■ TASK TO COMPLETE ■
Hunt through the entries for the word "computer" and copy each line in which it appears.

Collected data
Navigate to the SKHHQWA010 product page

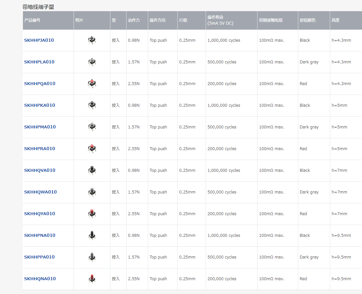40,192
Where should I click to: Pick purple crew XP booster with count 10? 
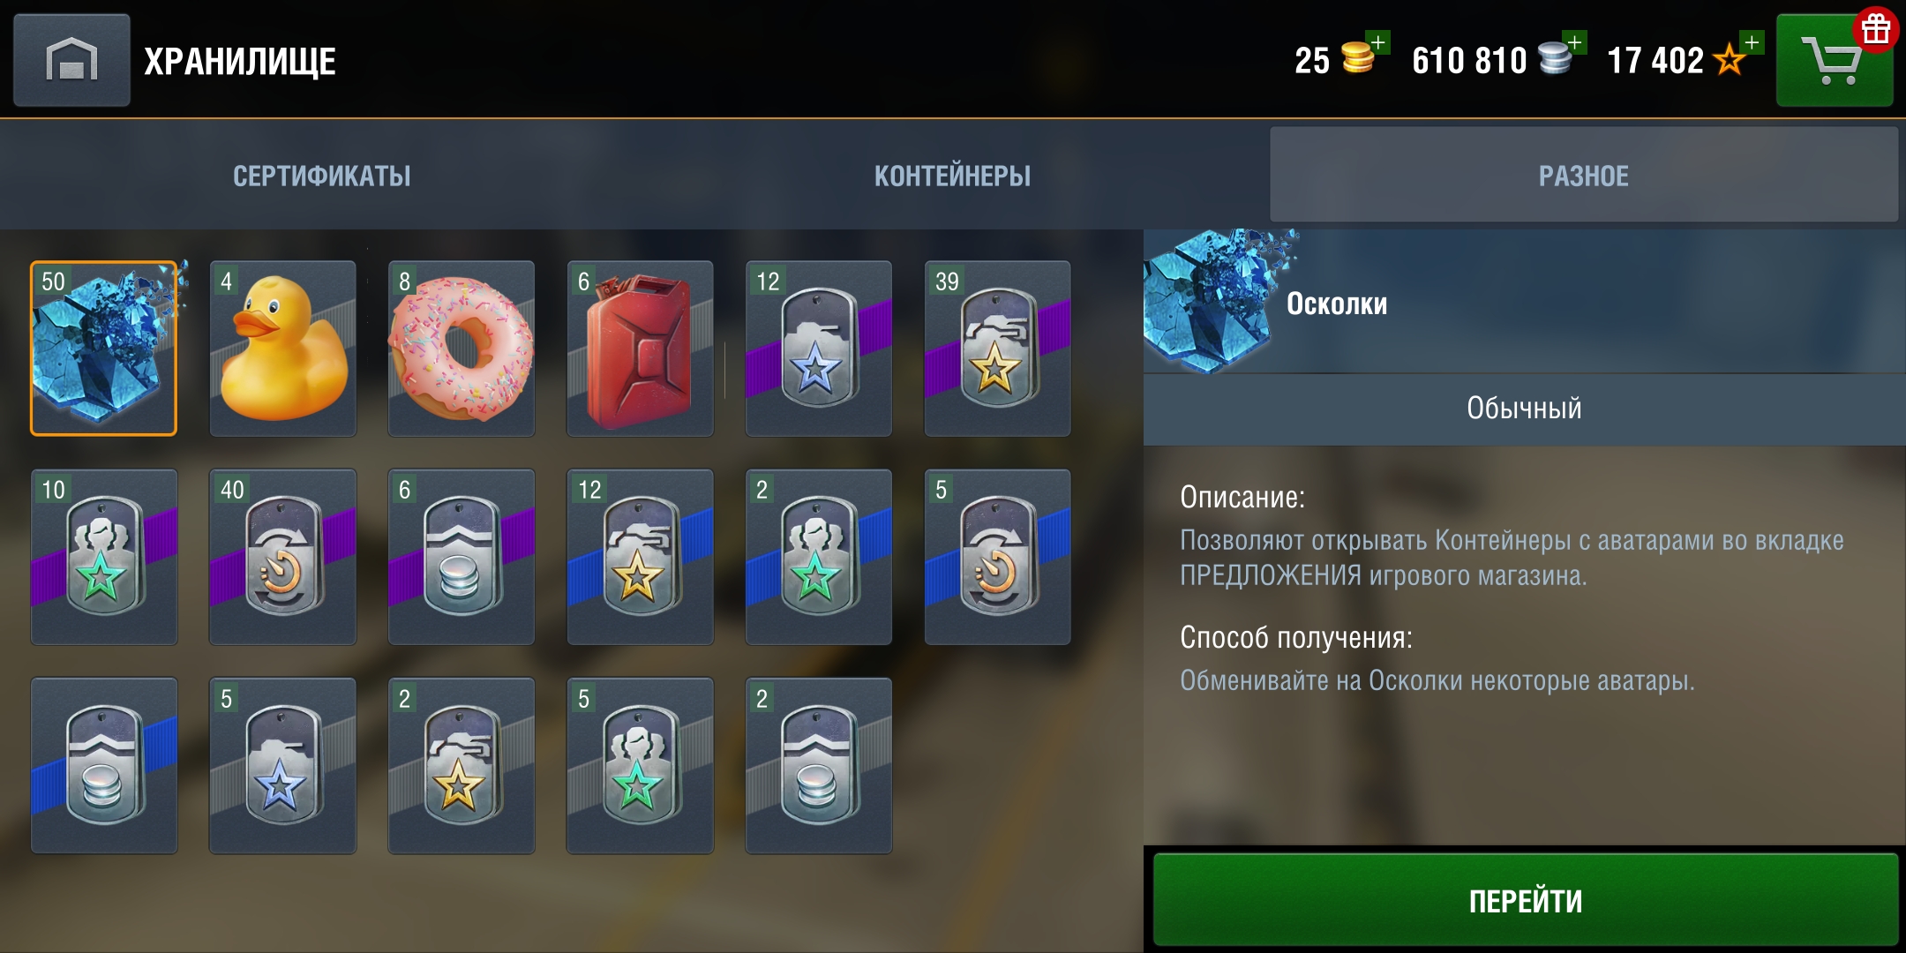pyautogui.click(x=104, y=557)
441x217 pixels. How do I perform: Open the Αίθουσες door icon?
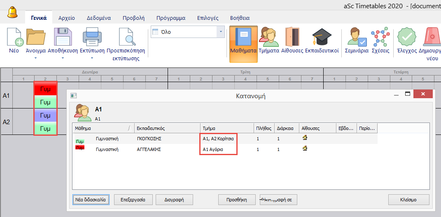click(292, 38)
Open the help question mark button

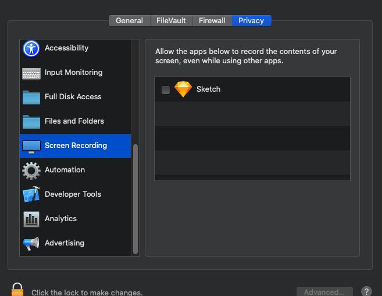tap(366, 291)
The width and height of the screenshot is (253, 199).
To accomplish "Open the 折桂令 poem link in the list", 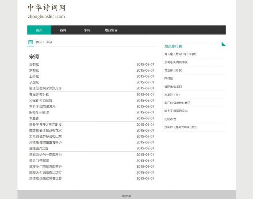I will [39, 112].
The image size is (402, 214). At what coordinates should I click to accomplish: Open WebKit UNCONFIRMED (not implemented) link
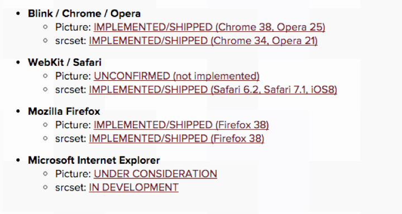click(x=176, y=76)
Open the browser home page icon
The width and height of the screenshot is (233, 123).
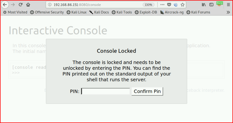28,5
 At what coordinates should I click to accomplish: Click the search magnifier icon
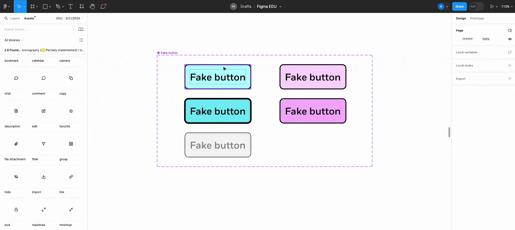pyautogui.click(x=6, y=18)
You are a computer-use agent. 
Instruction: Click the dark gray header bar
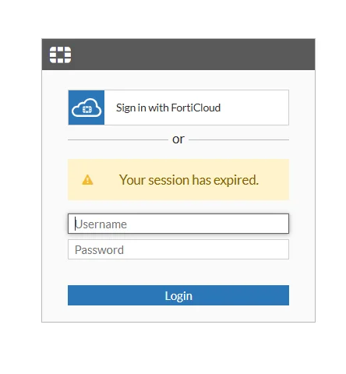point(178,55)
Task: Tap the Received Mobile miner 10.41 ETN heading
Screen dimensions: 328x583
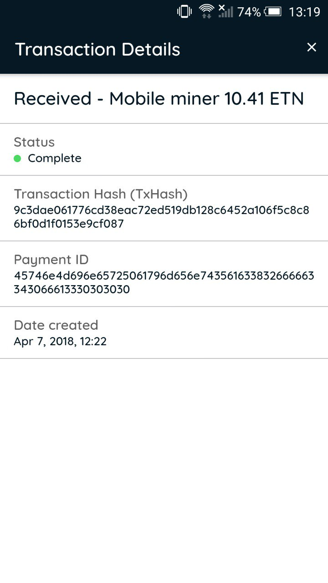Action: click(159, 99)
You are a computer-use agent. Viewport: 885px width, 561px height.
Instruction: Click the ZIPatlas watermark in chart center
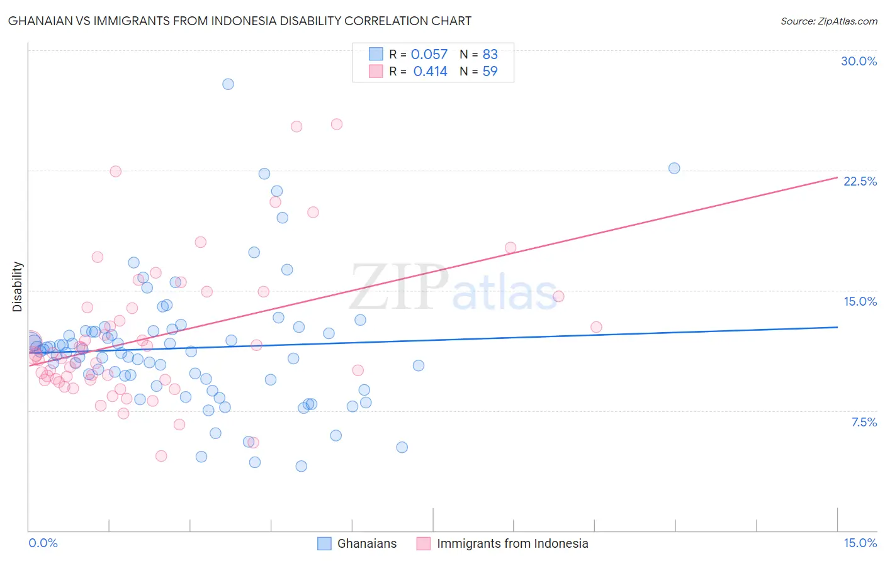point(454,288)
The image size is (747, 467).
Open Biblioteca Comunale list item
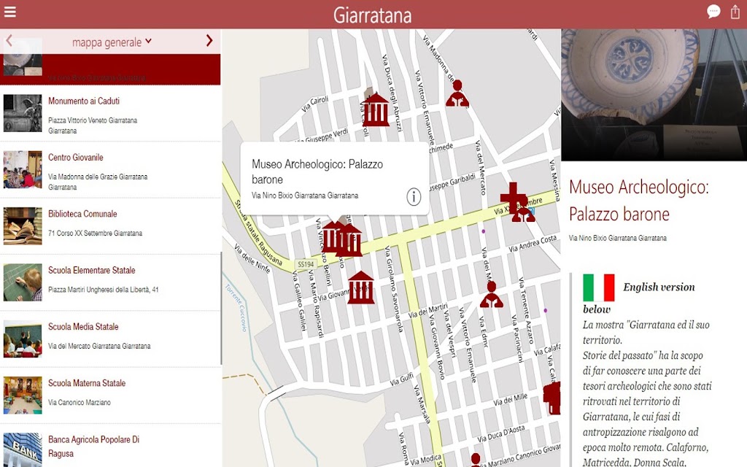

■ PROBLEM SOLUTION ■
You are a computer-use agent. 
You are a computer-use agent. Viewport: 885px width, 561px height.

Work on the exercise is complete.